Un signo “significa” algo. Acogemos un signo cuando entendemos y vivimos lo significado. Si matamos el vivir, el interés por el signo se apaga. Poco a poco desaparece de nuestras costumbres y muere en nuestras vidas su valor. 

Nos cuenta el Papa una anécdota que nos ayuda a valorar los signos en la vida del cristiano.
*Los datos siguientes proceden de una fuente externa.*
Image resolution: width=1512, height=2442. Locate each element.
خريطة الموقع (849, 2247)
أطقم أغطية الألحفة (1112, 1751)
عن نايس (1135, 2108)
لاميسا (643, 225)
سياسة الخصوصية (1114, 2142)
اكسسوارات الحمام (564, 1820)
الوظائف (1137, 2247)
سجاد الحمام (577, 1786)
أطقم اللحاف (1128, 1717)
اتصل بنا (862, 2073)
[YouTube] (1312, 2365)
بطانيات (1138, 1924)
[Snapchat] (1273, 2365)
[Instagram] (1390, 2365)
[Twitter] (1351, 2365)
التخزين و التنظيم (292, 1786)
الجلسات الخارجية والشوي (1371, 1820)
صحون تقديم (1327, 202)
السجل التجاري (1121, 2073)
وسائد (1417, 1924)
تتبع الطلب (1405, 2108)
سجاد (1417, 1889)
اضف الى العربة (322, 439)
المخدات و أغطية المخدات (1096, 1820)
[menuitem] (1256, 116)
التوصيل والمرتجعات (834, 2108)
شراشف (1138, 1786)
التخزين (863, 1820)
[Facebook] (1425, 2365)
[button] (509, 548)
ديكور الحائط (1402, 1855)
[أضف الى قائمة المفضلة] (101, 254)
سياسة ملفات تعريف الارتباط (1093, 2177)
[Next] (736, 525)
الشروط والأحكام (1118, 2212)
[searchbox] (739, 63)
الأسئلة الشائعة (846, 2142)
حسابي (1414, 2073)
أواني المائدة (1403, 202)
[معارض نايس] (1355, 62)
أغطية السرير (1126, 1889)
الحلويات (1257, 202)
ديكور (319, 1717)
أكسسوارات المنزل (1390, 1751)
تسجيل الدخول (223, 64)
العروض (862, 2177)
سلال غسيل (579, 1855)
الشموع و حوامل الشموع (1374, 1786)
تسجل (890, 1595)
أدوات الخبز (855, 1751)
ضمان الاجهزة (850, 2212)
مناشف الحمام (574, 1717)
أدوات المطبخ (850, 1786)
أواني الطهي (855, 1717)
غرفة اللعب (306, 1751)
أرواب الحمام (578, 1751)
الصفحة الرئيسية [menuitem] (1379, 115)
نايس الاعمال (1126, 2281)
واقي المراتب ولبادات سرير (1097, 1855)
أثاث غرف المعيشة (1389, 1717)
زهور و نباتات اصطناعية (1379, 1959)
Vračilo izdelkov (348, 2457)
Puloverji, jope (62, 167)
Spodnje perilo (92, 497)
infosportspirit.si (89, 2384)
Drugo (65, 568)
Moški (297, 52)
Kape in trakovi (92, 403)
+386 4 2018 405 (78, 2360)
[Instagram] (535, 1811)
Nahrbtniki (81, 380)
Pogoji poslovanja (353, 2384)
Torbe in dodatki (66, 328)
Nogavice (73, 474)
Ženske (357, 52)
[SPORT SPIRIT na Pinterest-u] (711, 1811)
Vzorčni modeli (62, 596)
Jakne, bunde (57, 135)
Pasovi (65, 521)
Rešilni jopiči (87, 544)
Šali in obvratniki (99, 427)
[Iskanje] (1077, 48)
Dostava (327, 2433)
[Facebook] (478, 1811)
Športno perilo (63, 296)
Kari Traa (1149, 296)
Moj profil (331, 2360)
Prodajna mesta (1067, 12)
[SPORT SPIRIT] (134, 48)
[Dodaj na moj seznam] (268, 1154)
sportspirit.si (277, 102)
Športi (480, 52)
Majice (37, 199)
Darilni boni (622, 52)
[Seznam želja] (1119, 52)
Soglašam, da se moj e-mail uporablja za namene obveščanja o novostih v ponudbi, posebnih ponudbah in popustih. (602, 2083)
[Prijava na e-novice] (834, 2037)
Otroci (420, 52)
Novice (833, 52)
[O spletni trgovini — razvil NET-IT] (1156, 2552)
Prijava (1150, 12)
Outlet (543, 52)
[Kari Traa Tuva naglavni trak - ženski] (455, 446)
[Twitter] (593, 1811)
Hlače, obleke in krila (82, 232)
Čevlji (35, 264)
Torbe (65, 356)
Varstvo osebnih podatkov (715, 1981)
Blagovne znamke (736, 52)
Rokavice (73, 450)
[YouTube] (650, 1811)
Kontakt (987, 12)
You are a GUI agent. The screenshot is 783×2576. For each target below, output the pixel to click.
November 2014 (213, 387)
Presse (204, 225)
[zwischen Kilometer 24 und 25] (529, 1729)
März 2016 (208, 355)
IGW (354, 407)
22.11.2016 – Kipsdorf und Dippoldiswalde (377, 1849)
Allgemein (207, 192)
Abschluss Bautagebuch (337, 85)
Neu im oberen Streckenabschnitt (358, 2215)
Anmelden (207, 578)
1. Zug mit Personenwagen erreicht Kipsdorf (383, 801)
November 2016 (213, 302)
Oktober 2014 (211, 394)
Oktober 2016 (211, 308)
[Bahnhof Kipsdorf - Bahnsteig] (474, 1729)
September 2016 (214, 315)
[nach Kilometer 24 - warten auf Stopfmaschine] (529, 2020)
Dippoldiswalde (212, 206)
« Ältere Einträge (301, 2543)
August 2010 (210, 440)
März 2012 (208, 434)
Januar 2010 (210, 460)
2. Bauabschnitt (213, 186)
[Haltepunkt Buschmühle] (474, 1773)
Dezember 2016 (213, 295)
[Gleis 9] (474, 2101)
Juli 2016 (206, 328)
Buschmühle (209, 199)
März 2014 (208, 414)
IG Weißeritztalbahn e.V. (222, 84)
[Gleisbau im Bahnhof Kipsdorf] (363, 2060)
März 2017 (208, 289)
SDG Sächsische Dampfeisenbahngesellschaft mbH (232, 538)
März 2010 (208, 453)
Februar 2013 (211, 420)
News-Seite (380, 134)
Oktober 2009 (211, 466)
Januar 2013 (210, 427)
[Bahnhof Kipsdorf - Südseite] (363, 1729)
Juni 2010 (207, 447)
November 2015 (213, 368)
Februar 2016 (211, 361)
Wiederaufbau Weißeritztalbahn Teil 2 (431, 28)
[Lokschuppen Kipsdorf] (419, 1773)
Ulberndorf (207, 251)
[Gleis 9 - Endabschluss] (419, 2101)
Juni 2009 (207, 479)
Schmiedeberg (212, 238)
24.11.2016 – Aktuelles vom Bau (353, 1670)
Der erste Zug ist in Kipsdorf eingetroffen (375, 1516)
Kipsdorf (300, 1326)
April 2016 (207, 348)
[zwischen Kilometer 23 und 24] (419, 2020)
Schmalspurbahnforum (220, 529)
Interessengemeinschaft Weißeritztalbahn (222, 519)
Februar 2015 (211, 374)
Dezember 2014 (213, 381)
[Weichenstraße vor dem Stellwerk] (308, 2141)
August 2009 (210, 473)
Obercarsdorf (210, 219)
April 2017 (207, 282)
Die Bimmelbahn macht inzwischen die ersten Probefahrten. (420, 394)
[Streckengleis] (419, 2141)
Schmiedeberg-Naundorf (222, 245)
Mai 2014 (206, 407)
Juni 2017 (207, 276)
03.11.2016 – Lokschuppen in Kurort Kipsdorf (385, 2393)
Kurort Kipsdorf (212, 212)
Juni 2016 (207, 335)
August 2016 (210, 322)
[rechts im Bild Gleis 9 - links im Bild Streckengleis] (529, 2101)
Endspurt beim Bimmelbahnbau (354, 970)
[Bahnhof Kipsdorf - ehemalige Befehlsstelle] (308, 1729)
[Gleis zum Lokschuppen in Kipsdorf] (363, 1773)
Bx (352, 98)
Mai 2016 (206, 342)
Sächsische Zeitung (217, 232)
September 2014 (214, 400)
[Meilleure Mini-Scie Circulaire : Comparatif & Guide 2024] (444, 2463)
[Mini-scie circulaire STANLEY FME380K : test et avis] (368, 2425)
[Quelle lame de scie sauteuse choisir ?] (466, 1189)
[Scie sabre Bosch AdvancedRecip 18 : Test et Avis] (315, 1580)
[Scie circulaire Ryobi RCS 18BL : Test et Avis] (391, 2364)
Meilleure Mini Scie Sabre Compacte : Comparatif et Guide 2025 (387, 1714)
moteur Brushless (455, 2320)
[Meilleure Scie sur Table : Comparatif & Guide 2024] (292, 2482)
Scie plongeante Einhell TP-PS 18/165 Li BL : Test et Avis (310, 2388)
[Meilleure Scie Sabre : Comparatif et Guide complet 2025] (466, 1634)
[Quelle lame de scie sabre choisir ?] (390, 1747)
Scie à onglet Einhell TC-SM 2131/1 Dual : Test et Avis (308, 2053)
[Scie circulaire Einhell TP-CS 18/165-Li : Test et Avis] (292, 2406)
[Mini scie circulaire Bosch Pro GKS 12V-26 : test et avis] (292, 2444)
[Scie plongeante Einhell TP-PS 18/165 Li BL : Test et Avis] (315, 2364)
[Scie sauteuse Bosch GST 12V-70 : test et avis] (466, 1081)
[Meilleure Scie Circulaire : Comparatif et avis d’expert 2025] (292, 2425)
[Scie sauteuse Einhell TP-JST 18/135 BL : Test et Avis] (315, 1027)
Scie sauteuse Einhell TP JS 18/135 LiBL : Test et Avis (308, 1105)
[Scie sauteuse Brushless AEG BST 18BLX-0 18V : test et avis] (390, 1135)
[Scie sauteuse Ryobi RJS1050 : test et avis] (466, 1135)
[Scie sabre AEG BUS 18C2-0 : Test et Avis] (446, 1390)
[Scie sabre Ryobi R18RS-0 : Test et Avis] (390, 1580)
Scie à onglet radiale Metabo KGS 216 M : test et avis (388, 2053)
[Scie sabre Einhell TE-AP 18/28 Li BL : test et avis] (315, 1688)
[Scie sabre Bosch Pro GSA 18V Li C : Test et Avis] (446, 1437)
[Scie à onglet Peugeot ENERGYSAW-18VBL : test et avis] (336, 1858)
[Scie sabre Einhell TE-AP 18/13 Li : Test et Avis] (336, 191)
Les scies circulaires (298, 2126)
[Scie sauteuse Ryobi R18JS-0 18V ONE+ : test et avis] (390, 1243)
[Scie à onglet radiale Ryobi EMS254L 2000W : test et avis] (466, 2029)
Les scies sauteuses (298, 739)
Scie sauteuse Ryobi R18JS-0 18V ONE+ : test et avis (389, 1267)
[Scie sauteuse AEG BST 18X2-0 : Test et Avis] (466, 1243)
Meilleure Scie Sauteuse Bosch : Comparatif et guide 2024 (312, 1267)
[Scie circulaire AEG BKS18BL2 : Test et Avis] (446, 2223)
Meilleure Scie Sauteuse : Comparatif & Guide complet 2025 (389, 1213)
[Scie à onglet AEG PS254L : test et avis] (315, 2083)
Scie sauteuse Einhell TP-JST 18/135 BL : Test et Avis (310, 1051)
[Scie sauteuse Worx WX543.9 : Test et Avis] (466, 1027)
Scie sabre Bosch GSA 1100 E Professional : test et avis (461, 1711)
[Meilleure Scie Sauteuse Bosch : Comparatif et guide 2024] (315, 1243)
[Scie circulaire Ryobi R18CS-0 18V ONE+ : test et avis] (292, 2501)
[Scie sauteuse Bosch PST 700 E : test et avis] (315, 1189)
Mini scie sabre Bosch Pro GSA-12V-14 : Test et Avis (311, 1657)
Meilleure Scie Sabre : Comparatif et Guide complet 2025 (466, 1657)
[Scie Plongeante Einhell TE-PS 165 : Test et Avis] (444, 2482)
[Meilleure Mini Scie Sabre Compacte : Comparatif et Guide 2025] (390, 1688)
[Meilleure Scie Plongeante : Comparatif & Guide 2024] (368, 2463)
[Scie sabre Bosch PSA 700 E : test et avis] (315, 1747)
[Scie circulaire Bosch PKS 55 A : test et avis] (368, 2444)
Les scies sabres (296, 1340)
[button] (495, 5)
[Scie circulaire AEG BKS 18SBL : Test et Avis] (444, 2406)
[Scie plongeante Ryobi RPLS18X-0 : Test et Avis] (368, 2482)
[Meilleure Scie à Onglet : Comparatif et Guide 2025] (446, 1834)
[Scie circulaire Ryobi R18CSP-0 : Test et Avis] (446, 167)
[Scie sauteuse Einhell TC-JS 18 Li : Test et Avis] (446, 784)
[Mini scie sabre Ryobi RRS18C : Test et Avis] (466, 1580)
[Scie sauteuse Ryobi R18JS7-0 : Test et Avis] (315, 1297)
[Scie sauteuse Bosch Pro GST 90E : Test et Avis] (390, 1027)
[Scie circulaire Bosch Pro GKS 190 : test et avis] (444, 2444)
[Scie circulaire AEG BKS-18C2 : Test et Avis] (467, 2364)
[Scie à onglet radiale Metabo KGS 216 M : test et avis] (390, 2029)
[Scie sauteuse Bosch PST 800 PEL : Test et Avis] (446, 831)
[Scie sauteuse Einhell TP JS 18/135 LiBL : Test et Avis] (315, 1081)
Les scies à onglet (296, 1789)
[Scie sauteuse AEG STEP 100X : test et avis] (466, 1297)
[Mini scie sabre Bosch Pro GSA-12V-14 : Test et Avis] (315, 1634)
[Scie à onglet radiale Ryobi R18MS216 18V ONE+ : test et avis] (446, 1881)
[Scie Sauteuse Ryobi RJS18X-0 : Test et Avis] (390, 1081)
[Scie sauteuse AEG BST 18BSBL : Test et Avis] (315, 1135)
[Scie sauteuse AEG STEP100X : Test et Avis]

“Personalmente , jamás olvidaré con qué devoción y con qué recogimiento interior mi padre y mi madre nos santiguaban, de pequeños, con el agua bendita. Nos hacían la señal de la cruz en la frente, en la boca, en el pecho, cuando teníamos que partir, sobre todo si se trataba de una ausencia particularmente larga. Esta bendición nos acompañaba, y nosotros nos sentíamos guiados por ella: era la manera de hacerse visible en la oración de los padres que iba con nosotros, y  la certeza de que esta oración estaba apoyada en la bendición del Redentor. La bendición suponía también, una exigencia por nuestra parte: la de no salirnos del ámbito de esta bendición. Bendecir es un gesto sacerdotal: en aquel signo de la cruz percibíamos el sacerdocio de los padres, su particular dignidad y su fuerza. Pienso que este gesto de bendecir, como expresión plenamente válida del sacerdocio común de los bautizados, debería volver a formar parte de la vida cotidiana con mayor fuerza aún, empapándola de esa energía del amor que procede del Señor.”  Benedicto XVI

Tus signos

El catecismo nos recuerda queLos sacramentos son signos eficaces de la gracia, instituidos por Cristo y confiados a la Iglesia por los cuales nos es dispensada la vida divina. (1131).”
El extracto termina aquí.